Goal of the exercise:
Transcribe the entire listing faithfully; every line must match the original.

Excerpted data:
########################################
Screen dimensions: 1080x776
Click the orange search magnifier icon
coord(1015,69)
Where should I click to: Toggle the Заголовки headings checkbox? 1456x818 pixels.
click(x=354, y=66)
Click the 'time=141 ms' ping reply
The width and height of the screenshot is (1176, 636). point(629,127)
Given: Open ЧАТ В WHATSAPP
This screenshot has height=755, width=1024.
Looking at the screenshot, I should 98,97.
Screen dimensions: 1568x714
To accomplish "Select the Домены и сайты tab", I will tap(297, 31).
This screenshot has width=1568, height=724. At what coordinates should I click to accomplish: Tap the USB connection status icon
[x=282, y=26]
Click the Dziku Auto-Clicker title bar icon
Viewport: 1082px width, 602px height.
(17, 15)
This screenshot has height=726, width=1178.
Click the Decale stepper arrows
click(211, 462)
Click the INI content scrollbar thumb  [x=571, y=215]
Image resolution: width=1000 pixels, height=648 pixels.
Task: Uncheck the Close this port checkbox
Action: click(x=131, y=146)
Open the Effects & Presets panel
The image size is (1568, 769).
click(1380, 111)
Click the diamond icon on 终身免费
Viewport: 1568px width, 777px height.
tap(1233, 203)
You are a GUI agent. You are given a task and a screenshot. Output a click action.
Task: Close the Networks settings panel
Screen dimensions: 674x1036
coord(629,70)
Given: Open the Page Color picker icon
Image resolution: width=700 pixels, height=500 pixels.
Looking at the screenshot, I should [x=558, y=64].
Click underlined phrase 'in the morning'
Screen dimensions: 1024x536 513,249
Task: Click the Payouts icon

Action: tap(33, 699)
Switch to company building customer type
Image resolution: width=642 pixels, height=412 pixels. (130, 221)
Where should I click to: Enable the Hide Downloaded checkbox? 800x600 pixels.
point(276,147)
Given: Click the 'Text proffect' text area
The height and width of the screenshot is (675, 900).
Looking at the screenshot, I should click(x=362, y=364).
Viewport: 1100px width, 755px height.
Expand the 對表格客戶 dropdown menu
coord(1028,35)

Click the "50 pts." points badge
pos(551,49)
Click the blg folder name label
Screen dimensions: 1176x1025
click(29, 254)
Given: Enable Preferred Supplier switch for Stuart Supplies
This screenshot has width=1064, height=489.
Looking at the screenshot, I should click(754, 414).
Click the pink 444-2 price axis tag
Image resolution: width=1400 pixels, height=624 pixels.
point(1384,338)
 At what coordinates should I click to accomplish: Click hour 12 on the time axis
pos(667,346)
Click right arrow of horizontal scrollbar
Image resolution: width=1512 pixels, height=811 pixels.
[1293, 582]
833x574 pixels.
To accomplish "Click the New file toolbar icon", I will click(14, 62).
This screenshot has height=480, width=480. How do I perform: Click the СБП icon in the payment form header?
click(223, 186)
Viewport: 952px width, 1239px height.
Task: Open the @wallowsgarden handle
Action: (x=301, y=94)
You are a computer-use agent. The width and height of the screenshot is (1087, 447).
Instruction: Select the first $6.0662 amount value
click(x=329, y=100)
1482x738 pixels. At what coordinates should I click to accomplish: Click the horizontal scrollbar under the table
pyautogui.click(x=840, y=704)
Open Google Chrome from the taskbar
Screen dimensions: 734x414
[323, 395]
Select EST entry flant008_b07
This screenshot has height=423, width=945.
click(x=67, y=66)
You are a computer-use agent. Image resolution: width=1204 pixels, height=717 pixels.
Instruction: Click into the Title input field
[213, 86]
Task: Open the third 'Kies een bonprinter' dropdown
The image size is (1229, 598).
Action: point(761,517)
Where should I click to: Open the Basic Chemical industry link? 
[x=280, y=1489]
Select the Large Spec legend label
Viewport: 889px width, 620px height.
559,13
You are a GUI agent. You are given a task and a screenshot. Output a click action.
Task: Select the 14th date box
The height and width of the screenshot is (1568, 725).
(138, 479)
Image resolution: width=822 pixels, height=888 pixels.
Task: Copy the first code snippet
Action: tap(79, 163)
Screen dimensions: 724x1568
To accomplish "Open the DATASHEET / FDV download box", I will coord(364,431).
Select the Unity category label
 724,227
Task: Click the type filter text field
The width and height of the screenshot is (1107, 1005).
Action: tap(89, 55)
########################################
Output of the task:
Screen dimensions: 1080x776
Click the orange search magnifier icon
coord(1015,69)
Where should I click to: Toggle the Заголовки headings checkbox? 1456x818 pixels.
click(x=354, y=66)
Click the 'time=141 ms' ping reply
The width and height of the screenshot is (1176, 636). point(629,127)
Given: Open ЧАТ В WHATSAPP
This screenshot has height=755, width=1024.
Looking at the screenshot, I should 98,97.
Screen dimensions: 1568x714
To accomplish "Select the Домены и сайты tab", I will tap(297, 31).
This screenshot has width=1568, height=724. At what coordinates should I click to accomplish: Tap the USB connection status icon
[x=282, y=26]
Click the Dziku Auto-Clicker title bar icon
Viewport: 1082px width, 602px height.
(17, 15)
This screenshot has height=726, width=1178.
Click the Decale stepper arrows
click(211, 462)
Click the INI content scrollbar thumb  [x=571, y=215]
Image resolution: width=1000 pixels, height=648 pixels.
Task: Uncheck the Close this port checkbox
Action: click(x=131, y=146)
Open the Effects & Presets panel
The image size is (1568, 769).
click(1380, 111)
Click the diamond icon on 终身免费
Viewport: 1568px width, 777px height.
tap(1233, 203)
You are a GUI agent. You are given a task and a screenshot. Output a click action.
Task: Close the Networks settings panel
Screen dimensions: 674x1036
coord(629,70)
Given: Open the Page Color picker icon
Image resolution: width=700 pixels, height=500 pixels.
Looking at the screenshot, I should [x=558, y=64].
Click underlined phrase 'in the morning'
Screen dimensions: 1024x536 513,249
Task: Click the Payouts icon

Action: tap(33, 699)
Switch to company building customer type
Image resolution: width=642 pixels, height=412 pixels. (130, 221)
Where should I click to: Enable the Hide Downloaded checkbox? 800x600 pixels.
point(276,147)
Given: Click the 'Text proffect' text area
The height and width of the screenshot is (675, 900).
Looking at the screenshot, I should click(x=362, y=364).
Viewport: 1100px width, 755px height.
Expand the 對表格客戶 dropdown menu
coord(1028,35)

Click the "50 pts." points badge
pos(551,49)
Click the blg folder name label
Screen dimensions: 1176x1025
click(29, 254)
Given: Enable Preferred Supplier switch for Stuart Supplies
This screenshot has width=1064, height=489.
Looking at the screenshot, I should click(754, 414).
Click the pink 444-2 price axis tag
Image resolution: width=1400 pixels, height=624 pixels.
point(1384,338)
 At what coordinates should I click to accomplish: Click hour 12 on the time axis
pos(667,346)
Click right arrow of horizontal scrollbar
Image resolution: width=1512 pixels, height=811 pixels.
[1293, 582]
833x574 pixels.
To accomplish "Click the New file toolbar icon", I will click(14, 62).
This screenshot has height=480, width=480. How do I perform: Click the СБП icon in the payment form header?
click(223, 186)
Viewport: 952px width, 1239px height.
Task: Open the @wallowsgarden handle
Action: (x=301, y=94)
You are a computer-use agent. The width and height of the screenshot is (1087, 447).
Instruction: Select the first $6.0662 amount value
click(x=329, y=100)
1482x738 pixels. At what coordinates should I click to accomplish: Click the horizontal scrollbar under the table
pyautogui.click(x=840, y=704)
Open Google Chrome from the taskbar
Screen dimensions: 734x414
[323, 395]
Select EST entry flant008_b07
This screenshot has height=423, width=945.
click(x=67, y=66)
You are a computer-use agent. Image resolution: width=1204 pixels, height=717 pixels.
Instruction: Click into the Title input field
[213, 86]
Task: Open the third 'Kies een bonprinter' dropdown
The image size is (1229, 598).
Action: point(761,517)
Where should I click to: Open the Basic Chemical industry link? 
[x=280, y=1489]
Select the Large Spec legend label
Viewport: 889px width, 620px height.
559,13
You are a GUI agent. You are given a task and a screenshot. Output a click action.
Task: Select the 14th date box
The height and width of the screenshot is (1568, 725).
(138, 479)
Image resolution: width=822 pixels, height=888 pixels.
Task: Copy the first code snippet
Action: tap(79, 163)
Screen dimensions: 724x1568
To accomplish "Open the DATASHEET / FDV download box", I will coord(364,431).
Select the Unity category label
 724,227
Task: Click the type filter text field
The width and height of the screenshot is (1107, 1005).
Action: tap(89, 55)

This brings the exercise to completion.